Comment by rowanG077

2 days ago

Is there anything truly low latency(sub 100ms)? Speech recognition is so cool but I want it to be low latency.

6 comments

rowanG077

Agree about the latency requirement.

There's https://kyutai.org/stt, which is very low latency. But it seems not as hackable.

Parakeet does streaming I think, so if you throw enough compute at it, it should be. The closest competitor is whisper v3 which is relatively slow, maybe Voxtral but it's still very new.

jasonni 2 days ago

The python MLX version of Parakeet indeed support streaming: https://github.com/senstella/parakeet-mlx It requires modification of the inference algorithm. In this implementation, I see the author even uses a custom metal kernerl to get maximum performance. The Parakeet model batch inference logic is simple. But for streaming, it may require some effort to get the best performance. It's not only the depencency issue.
regularfry 2 days ago
There's a minimum possible latency just given the structure of language and how humans process phonemes.

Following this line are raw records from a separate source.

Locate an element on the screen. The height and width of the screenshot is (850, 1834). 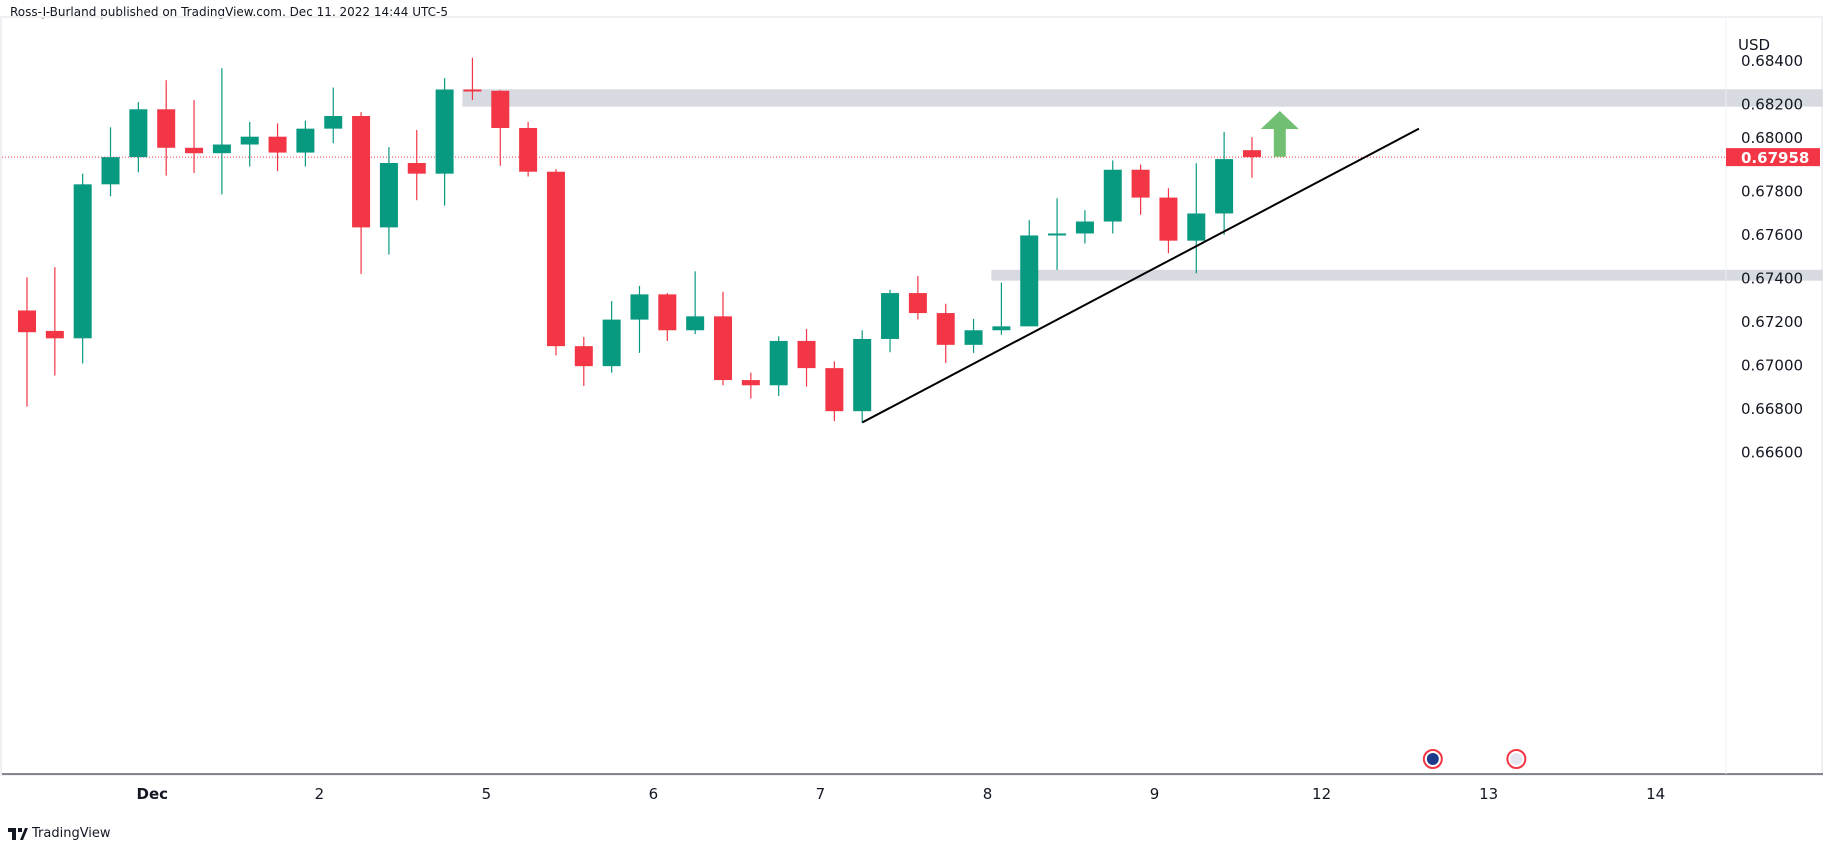
last-price-badge is located at coordinates (1773, 158).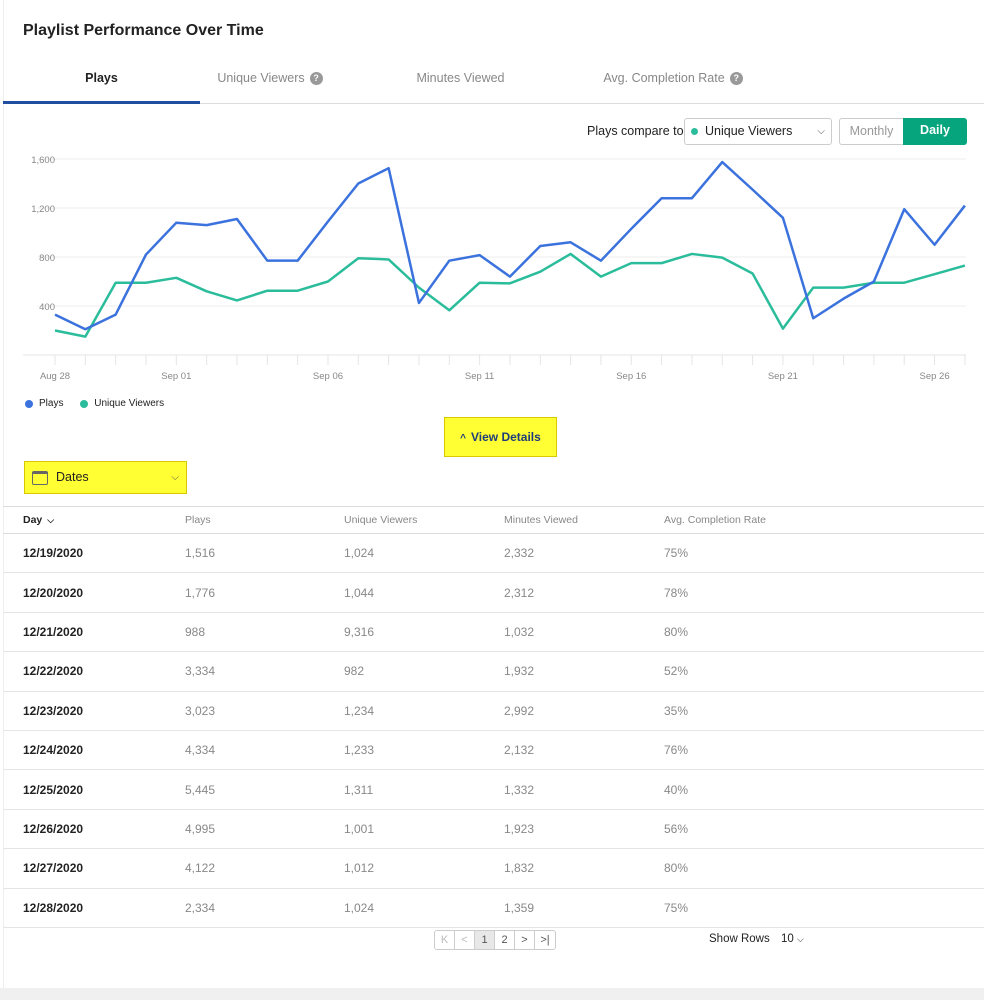 This screenshot has width=984, height=1000. Describe the element at coordinates (584, 632) in the screenshot. I see `table-cell: 1,032` at that location.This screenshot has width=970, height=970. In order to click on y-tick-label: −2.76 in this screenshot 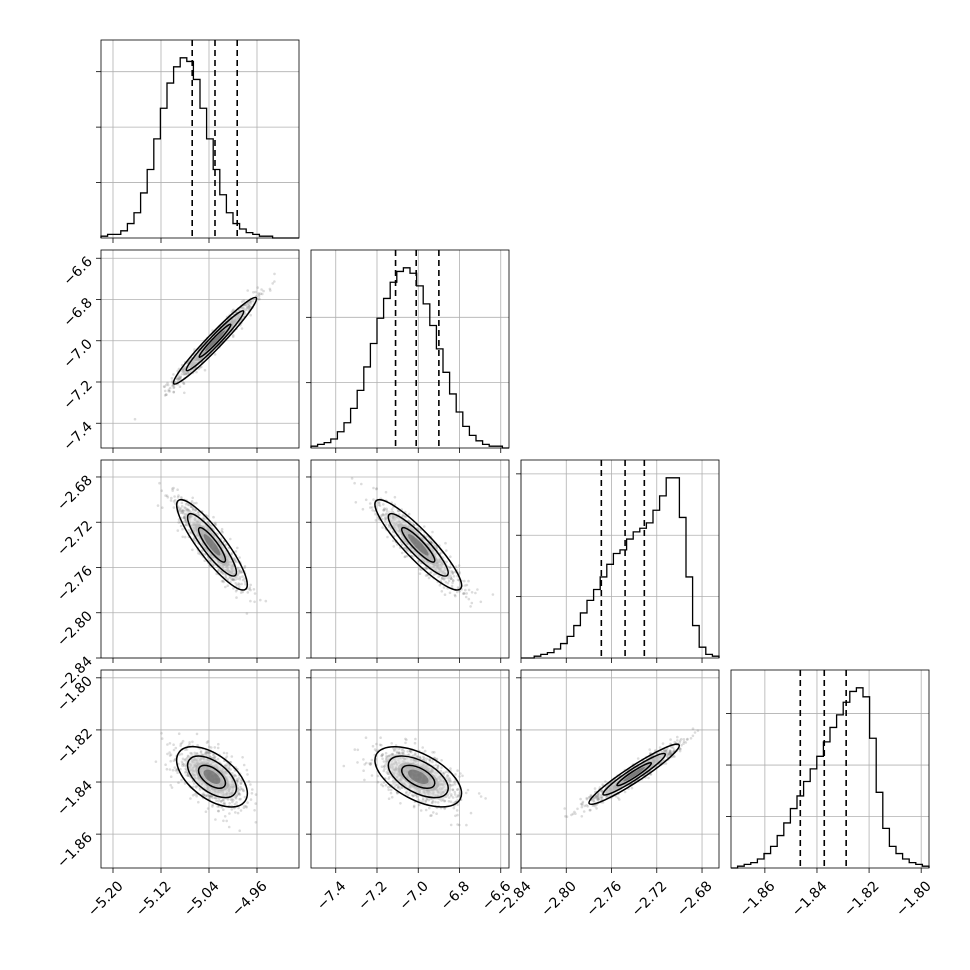, I will do `click(75, 584)`.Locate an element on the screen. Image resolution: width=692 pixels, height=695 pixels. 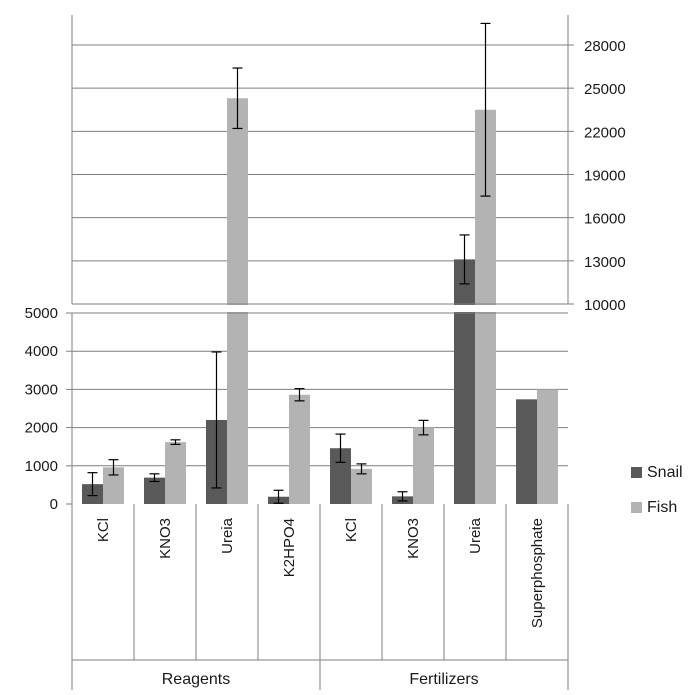
tick-label-left: 1000 is located at coordinates (42, 466).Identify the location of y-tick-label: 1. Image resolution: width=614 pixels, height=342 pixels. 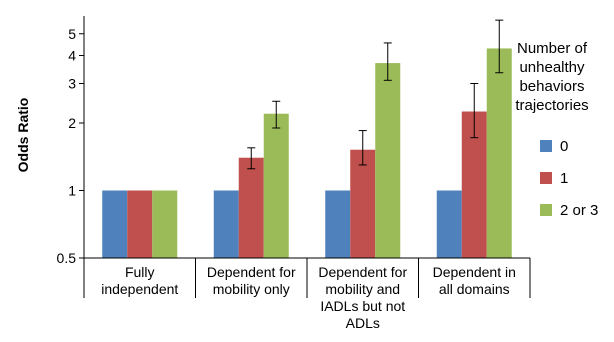
(72, 190).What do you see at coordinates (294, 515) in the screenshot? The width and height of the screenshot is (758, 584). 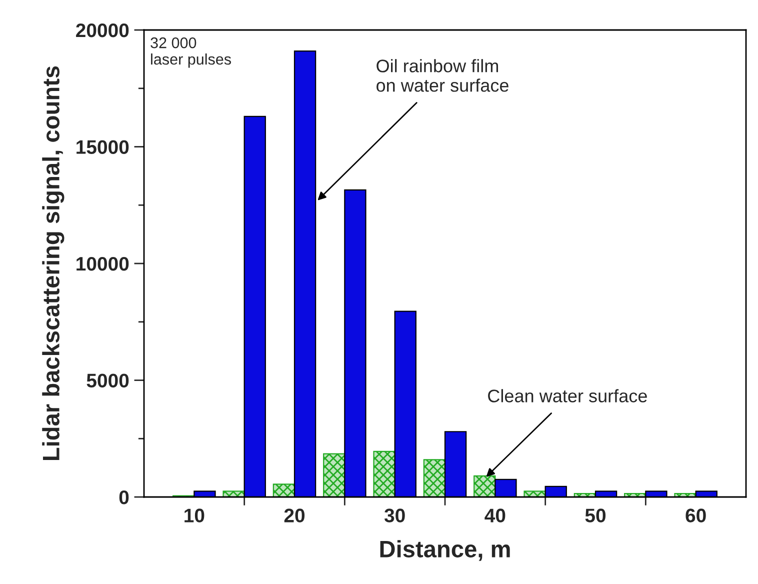 I see `x-tick-label: 20` at bounding box center [294, 515].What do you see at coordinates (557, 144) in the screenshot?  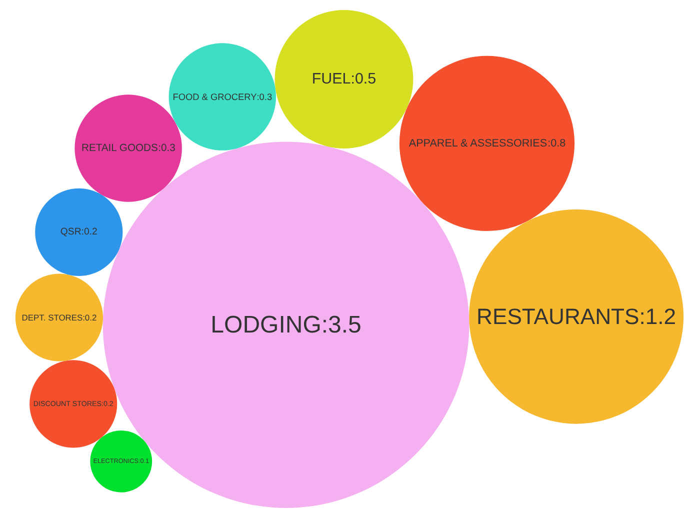 I see `data-label: :0.8` at bounding box center [557, 144].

Spoken language isn't quite unambiguously causal so there's a limit to how far you can go for a given accuracy. I don't know where the efficiency curve is though. It wouldn't surprise me if 100ms was pushing it.
- moffkalast 2 days ago
  
  Yeah the metric would be the total processing latency after that. I've found that VAD is honestly harder to get right than STT and if that fails, STT only gets garbage to process. Even humans sometimes have issues figuring out when exactly someone is done talking.

noahkay13 2 days ago

On macbook pro - parakeet.cpp is very low latency, under 100ms (76ms) for 60s audio.